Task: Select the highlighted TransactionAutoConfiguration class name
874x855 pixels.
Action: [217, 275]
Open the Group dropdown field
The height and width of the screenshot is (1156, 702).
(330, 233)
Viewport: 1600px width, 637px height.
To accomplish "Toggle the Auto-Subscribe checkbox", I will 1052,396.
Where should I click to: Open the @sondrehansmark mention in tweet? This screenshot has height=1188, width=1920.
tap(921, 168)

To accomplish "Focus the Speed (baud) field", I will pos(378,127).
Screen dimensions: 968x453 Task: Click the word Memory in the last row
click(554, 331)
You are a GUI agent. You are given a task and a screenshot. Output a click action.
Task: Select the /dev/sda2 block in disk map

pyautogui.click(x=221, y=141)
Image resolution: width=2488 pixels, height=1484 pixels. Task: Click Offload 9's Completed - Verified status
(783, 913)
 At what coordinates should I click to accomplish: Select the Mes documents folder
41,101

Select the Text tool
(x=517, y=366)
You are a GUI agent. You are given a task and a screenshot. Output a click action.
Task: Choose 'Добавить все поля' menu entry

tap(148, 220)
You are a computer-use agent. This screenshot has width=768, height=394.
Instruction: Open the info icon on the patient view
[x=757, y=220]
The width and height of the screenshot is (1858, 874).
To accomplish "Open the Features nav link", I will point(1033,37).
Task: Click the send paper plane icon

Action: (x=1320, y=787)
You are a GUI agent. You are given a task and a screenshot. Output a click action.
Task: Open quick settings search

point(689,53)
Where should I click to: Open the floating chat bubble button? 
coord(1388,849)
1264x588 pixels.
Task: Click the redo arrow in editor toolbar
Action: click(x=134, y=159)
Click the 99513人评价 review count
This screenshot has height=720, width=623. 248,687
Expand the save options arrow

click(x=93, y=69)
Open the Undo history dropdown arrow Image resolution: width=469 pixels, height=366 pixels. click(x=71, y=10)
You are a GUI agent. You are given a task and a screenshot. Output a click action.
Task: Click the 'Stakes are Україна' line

============

■ **GOAL OF THE EXERCISE**
Extract the full listing above without alteration.

■ **RESPONSE TO THE TASK**
Task: Select the highlighted TransactionAutoConfiguration class name
874x855 pixels.
Action: [217, 275]
Open the Group dropdown field
The height and width of the screenshot is (1156, 702).
(330, 233)
Viewport: 1600px width, 637px height.
To accomplish "Toggle the Auto-Subscribe checkbox", I will 1052,396.
Where should I click to: Open the @sondrehansmark mention in tweet? This screenshot has height=1188, width=1920.
tap(921, 168)

To accomplish "Focus the Speed (baud) field", I will pos(378,127).
Screen dimensions: 968x453 Task: Click the word Memory in the last row
click(554, 331)
You are a GUI agent. You are given a task and a screenshot. Output a click action.
Task: Select the /dev/sda2 block in disk map

pyautogui.click(x=221, y=141)
Image resolution: width=2488 pixels, height=1484 pixels. Task: Click Offload 9's Completed - Verified status
(783, 913)
 At what coordinates should I click to accomplish: Select the Mes documents folder
41,101

Select the Text tool
(x=517, y=366)
You are a GUI agent. You are given a task and a screenshot. Output a click action.
Task: Choose 'Добавить все поля' menu entry

tap(148, 220)
You are a computer-use agent. This screenshot has width=768, height=394.
Instruction: Open the info icon on the patient view
[x=757, y=220]
The width and height of the screenshot is (1858, 874).
To accomplish "Open the Features nav link", I will point(1033,37).
Task: Click the send paper plane icon

Action: (x=1320, y=787)
You are a GUI agent. You are given a task and a screenshot. Output a click action.
Task: Open quick settings search

point(689,53)
Where should I click to: Open the floating chat bubble button? 
coord(1388,849)
1264x588 pixels.
Task: Click the redo arrow in editor toolbar
Action: click(x=134, y=159)
Click the 99513人评价 review count
This screenshot has height=720, width=623. 248,687
Expand the save options arrow

click(x=93, y=69)
Open the Undo history dropdown arrow Image resolution: width=469 pixels, height=366 pixels. click(x=71, y=10)
You are a GUI agent. You are given a task and a screenshot. Output a click action.
Task: Click the 'Stakes are Україна' line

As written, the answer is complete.